In fact, Mayor Michael Nutter, middle, launched the installation of the series and the event was very well publicized and attended.
“The bus shelter project will benefit the city by increasing Philadelphians’ familiarity with a new type of city greening.” ~ Charlie Miller, P.E.
Charlie’s son, Ari, designed the installation so it could be replicated as a “kit” for other bus stop roofs in the city. Roofmeadow also has committed to maintaining the roof for its first two years. Now it will receive regular watering, but after the first growing season the greenroof will not need to be watered.

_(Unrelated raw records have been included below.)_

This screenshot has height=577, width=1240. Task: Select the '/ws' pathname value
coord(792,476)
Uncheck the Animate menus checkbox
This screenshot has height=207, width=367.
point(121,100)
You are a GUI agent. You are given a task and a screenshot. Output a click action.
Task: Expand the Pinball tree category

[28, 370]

In the photos below, you see Roofmeadow’s crew of Ari and Lauren on June 14 preparing to remove the existing bus shelter’s polycarbon”‹ate top and below it, the final green result!

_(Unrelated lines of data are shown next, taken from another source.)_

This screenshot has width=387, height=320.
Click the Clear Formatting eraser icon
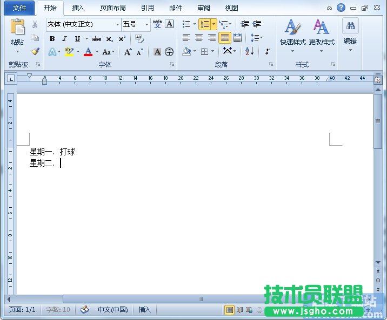pos(139,39)
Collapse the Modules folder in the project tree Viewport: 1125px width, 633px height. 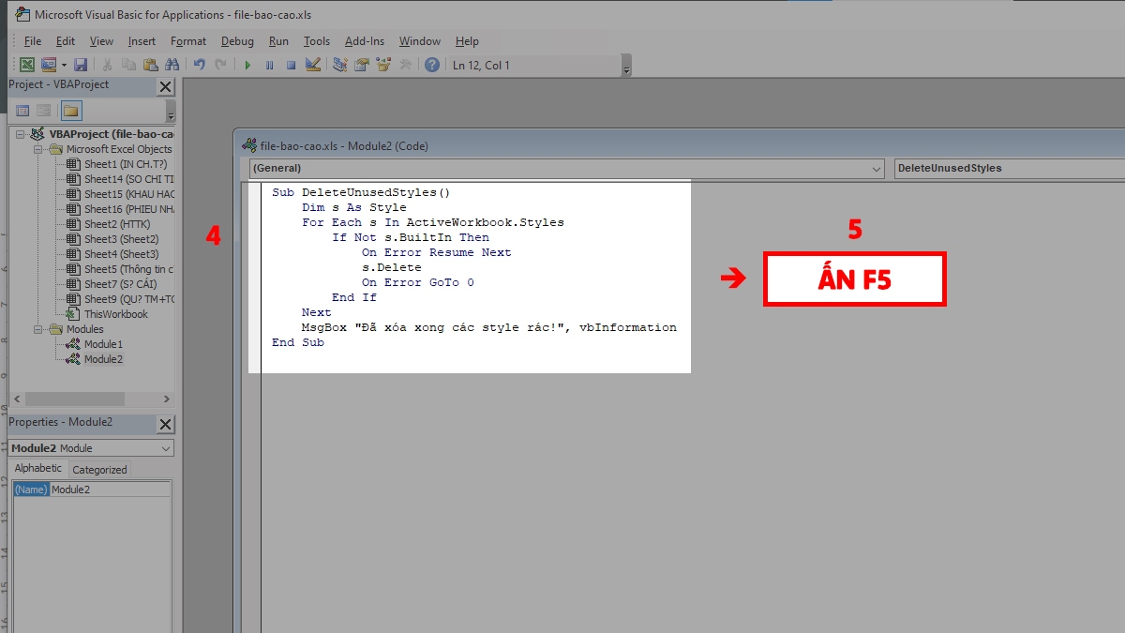38,329
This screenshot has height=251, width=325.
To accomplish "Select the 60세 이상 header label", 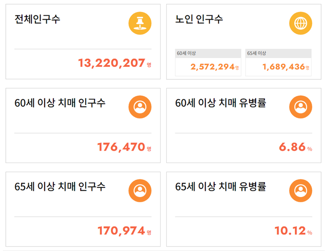I will pyautogui.click(x=186, y=53).
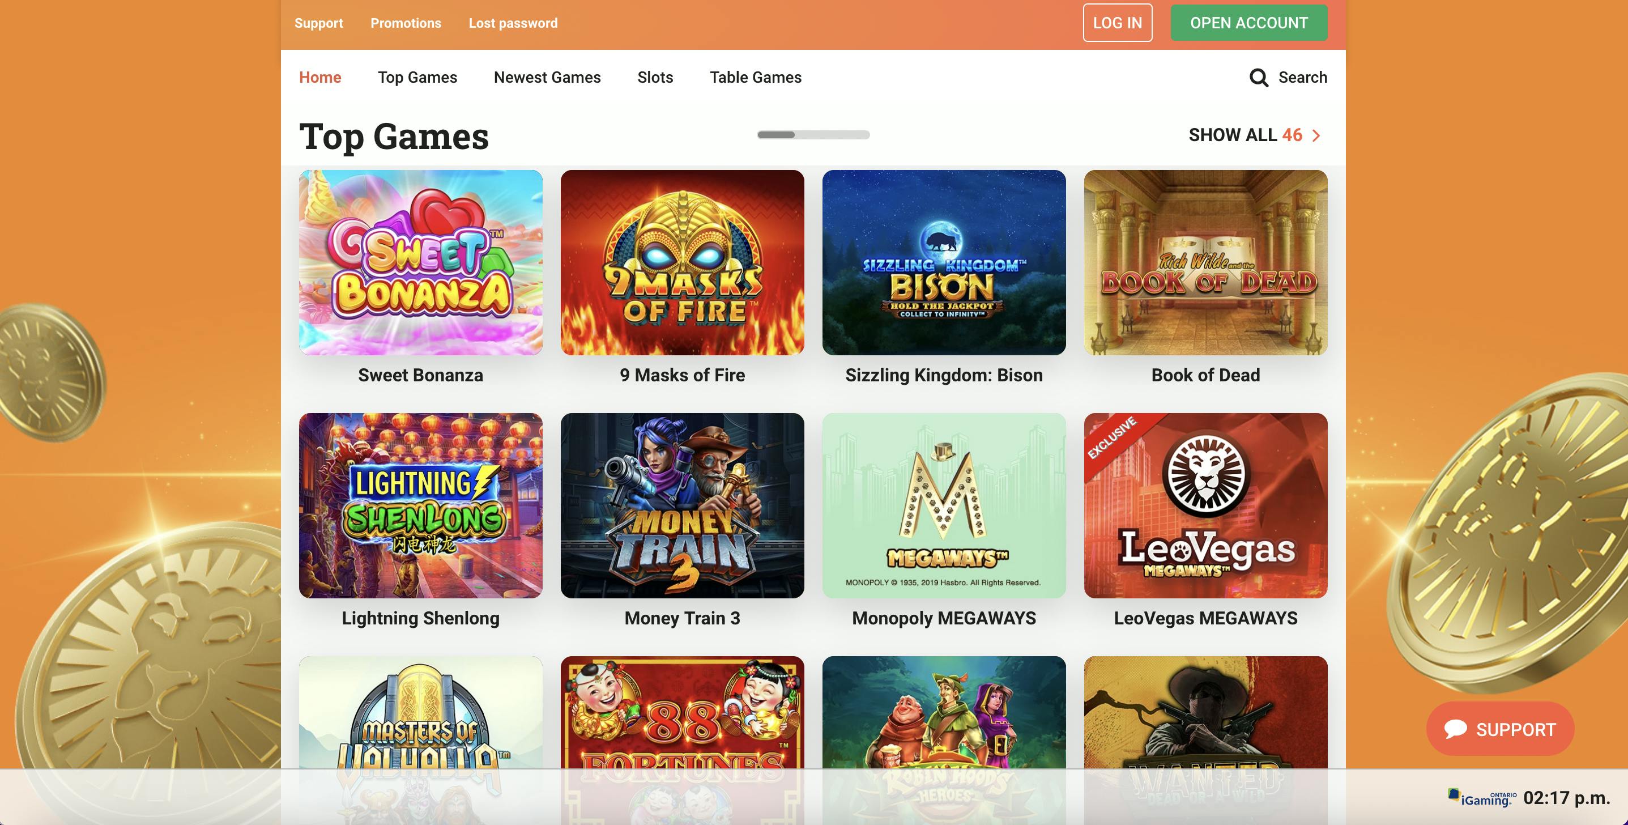Open the Sweet Bonanza game thumbnail
The height and width of the screenshot is (825, 1628).
420,262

“Much like a scaled down version of Roofmeadow’s 1.2 acre green roof on the PECO building, the bus shelter green roof was constructed using pre-grown mats. The mats are made up of drought tolerant succulents (primarily Sedum species) and allow for an instant cover of vegetation. You may also notice flowering Dianthus (also known as Sweet William or Wild carnation) and Portulaca poking through at two of the four corners where the growing media increases to 6.00 inches.” ~ Roofmeadow Blog
Signage will direct people to the Philadelphia Water Department’s Office of Watersheds “Green Roof Bus Shelter” website with more information about things residents can do.
“We basically see this project as an opportunity to inspire homeowners. A lot of the green roofs that are really fabulous and gorgeous are on high-rises – invisible to most. We thought it would be fun to bring it down to eye level.” ~ Project Coordinator Tiffany Ledesma Groll, Office of Watersheds (via Philly.com)

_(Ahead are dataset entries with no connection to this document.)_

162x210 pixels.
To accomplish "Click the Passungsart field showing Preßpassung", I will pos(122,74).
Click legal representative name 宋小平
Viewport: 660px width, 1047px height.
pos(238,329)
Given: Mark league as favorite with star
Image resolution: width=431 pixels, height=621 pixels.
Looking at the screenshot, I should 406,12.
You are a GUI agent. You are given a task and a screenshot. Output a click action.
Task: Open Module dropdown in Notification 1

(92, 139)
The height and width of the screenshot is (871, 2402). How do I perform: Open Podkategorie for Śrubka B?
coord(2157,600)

Roofmeadow has also put up a Picasa web album that shows the entire installation process as well as the unveiling last month, see them here. Watch a cool video about the installation below:
These Roofmeadow designed kits can be put up around city bus shelters by others, too. What a nice way to celebrate your city – Happy 4th of July, Philadelphia and everyone!
~ Linda V.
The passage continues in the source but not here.